* _Source extract_
The KOffice team today released the first bug-fix release in their 1.5 series. Critical bugs in KSpread, KWord and Krita were fixed, thanks to the helpful input of our users. We also have updated languages packs. You can read more about it in the press release and the full announcement. A full changelog is also available. Currently, you can download binary packages for Kubuntu and SUSE.
hey, every big app has its crashes. Kword isn't that bad, at least not for me... i have just one reliable crash: type in a url, hit space or enter - and kaboom. just put autosave on 1 min, and don't forget to save (name) a doc as soon as you started it - or there is no autosave (kword should really fix this).
If your copy of Koffice/Kword is crashing that oftern, there obviously something really wrong with how you compiled it or how your system is setup.
Remove an 'optimization tweaks' and stick to conservative CFLAGS and recompile; for me, I'm using FreeBSD with the following FLAGS, -Os -pipe -fno-strict-aliasing -funroll-loops -fschedule-insns2 and I have yet to experience a crash or any of the problems I hear people complain about here.
I understand that because it was too late in the release progress to do anything about it but is there a patch out there to fix whatever this critical error is?
"The KOffice release announcement mentions some post-release discovered issues with Kexi - the SUSE rpms already contain the patches to fix these so don't hesitate to upgrade your KOffice because of that."
> I understand that because it was too late in the release progress to
> do anything about it but...
No, it was not too late. The bug (+ patch) has been discovered on Friday, release has been on Tuesday. Emailing the patch to the thee to ten packagers does not need three days. At least the Suse packages already include the fix.
Yes, it was too late. It was a week after the source packages were created for the first time. We recreated the packages two times for other bugs during that week. If we had recreated the source package again, the release wouldn't have been until Friday. Recreating the source packages, asking the packagers to recreate their binarie packages again does take a week. We decided not to wait.

* _Information supplied_
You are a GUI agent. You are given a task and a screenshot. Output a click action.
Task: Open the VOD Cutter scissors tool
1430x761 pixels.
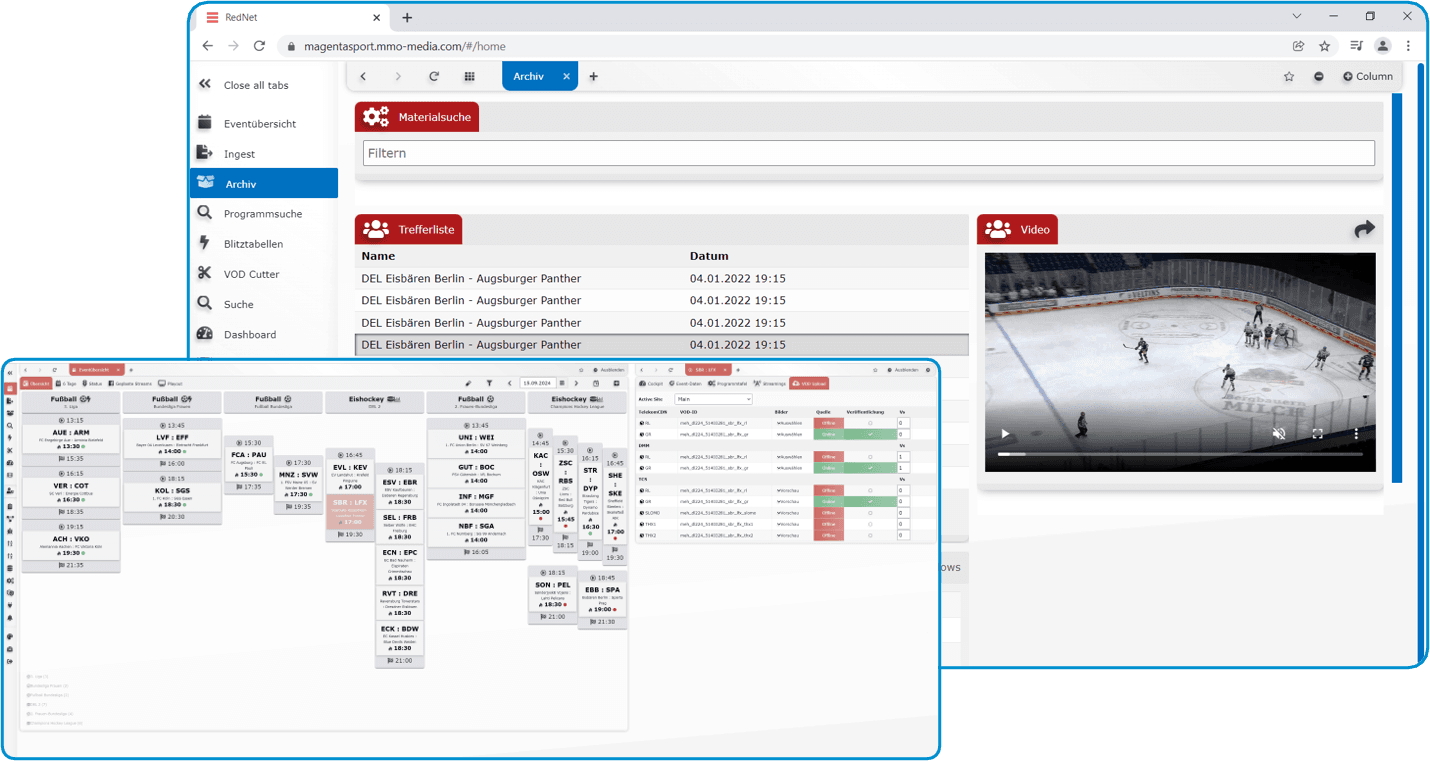click(x=205, y=274)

* _Directives_
1. Answer these questions from the KOffice release discussion:
(a) For which two distributions can binary packages currently be downloaded?
(b) Which operating system does the commenter who lists their compiler flags use?
(c) How many times were the source packages recreated for other bugs during the week before release?
2. Transcribe the KOffice release discussion between "The KOffice team" and "Kubuntu and SUSE.", inclusive.
The lines have no connection to the KOffice release discussion.

* _The solutions_
1.
(a) Kubuntu and SUSE
(b) FreeBSD
(c) Two times

2.
The KOffice team today released the first bug-fix release in their 1.5 series. Critical bugs in KSpread, KWord and Krita were fixed, thanks to the helpful input of our users. We also have updated languages packs. You can read more about it in the press release and the full announcement. A full changelog is also available. Currently, you can download binary packages for Kubuntu and SUSE.